(Stored data entries)
---
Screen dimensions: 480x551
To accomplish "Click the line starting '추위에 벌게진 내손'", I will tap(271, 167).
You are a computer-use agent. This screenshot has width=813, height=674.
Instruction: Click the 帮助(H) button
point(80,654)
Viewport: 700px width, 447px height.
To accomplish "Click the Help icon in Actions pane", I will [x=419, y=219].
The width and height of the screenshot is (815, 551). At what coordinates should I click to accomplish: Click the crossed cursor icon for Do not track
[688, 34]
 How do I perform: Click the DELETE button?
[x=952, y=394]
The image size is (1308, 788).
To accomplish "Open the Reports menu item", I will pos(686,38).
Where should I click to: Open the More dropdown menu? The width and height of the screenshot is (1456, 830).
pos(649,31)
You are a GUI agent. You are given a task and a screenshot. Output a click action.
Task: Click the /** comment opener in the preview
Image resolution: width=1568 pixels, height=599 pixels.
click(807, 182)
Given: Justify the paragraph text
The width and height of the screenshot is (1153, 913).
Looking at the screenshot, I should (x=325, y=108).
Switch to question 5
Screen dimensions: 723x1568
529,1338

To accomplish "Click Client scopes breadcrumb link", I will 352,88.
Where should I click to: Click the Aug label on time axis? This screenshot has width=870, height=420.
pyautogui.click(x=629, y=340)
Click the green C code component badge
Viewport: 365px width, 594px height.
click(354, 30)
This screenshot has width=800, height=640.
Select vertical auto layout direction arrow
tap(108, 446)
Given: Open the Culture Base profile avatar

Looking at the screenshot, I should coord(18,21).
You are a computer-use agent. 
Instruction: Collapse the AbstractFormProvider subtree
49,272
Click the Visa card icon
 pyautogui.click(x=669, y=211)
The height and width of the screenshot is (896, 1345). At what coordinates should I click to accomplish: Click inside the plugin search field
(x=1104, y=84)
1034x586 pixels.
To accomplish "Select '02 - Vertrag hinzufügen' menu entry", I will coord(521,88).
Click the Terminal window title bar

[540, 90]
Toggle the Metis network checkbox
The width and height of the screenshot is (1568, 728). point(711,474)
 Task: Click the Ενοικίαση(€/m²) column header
---
#### YOUR INSTRUCTIONS:
Nothing should be omitted or altered. Retype the records exactly.

#### RESPONSE:
Screen dimensions: 480x551
To accomplish "Click the line starting '추위에 벌게진 내손'", I will tap(271, 167).
You are a computer-use agent. This screenshot has width=813, height=674.
Instruction: Click the 帮助(H) button
point(80,654)
Viewport: 700px width, 447px height.
To accomplish "Click the Help icon in Actions pane", I will [x=419, y=219].
The width and height of the screenshot is (815, 551). At what coordinates should I click to accomplish: Click the crossed cursor icon for Do not track
[688, 34]
 How do I perform: Click the DELETE button?
[x=952, y=394]
The image size is (1308, 788).
To accomplish "Open the Reports menu item", I will pos(686,38).
Where should I click to: Open the More dropdown menu? The width and height of the screenshot is (1456, 830).
pos(649,31)
You are a GUI agent. You are given a task and a screenshot. Output a click action.
Task: Click the /** comment opener in the preview
Image resolution: width=1568 pixels, height=599 pixels.
click(807, 182)
Given: Justify the paragraph text
The width and height of the screenshot is (1153, 913).
Looking at the screenshot, I should (x=325, y=108).
Switch to question 5
Screen dimensions: 723x1568
529,1338

To accomplish "Click Client scopes breadcrumb link", I will 352,88.
Where should I click to: Click the Aug label on time axis? This screenshot has width=870, height=420.
pyautogui.click(x=629, y=340)
Click the green C code component badge
Viewport: 365px width, 594px height.
click(354, 30)
This screenshot has width=800, height=640.
Select vertical auto layout direction arrow
tap(108, 446)
Given: Open the Culture Base profile avatar

Looking at the screenshot, I should coord(18,21).
You are a computer-use agent. 
Instruction: Collapse the AbstractFormProvider subtree
49,272
Click the Visa card icon
 pyautogui.click(x=669, y=211)
The height and width of the screenshot is (896, 1345). At what coordinates should I click to accomplish: Click inside the plugin search field
(x=1104, y=84)
1034x586 pixels.
To accomplish "Select '02 - Vertrag hinzufügen' menu entry", I will coord(521,88).
Click the Terminal window title bar

[540, 90]
Toggle the Metis network checkbox
The width and height of the screenshot is (1568, 728). point(711,474)
 Task: Click the Ενοικίαση(€/m²) column header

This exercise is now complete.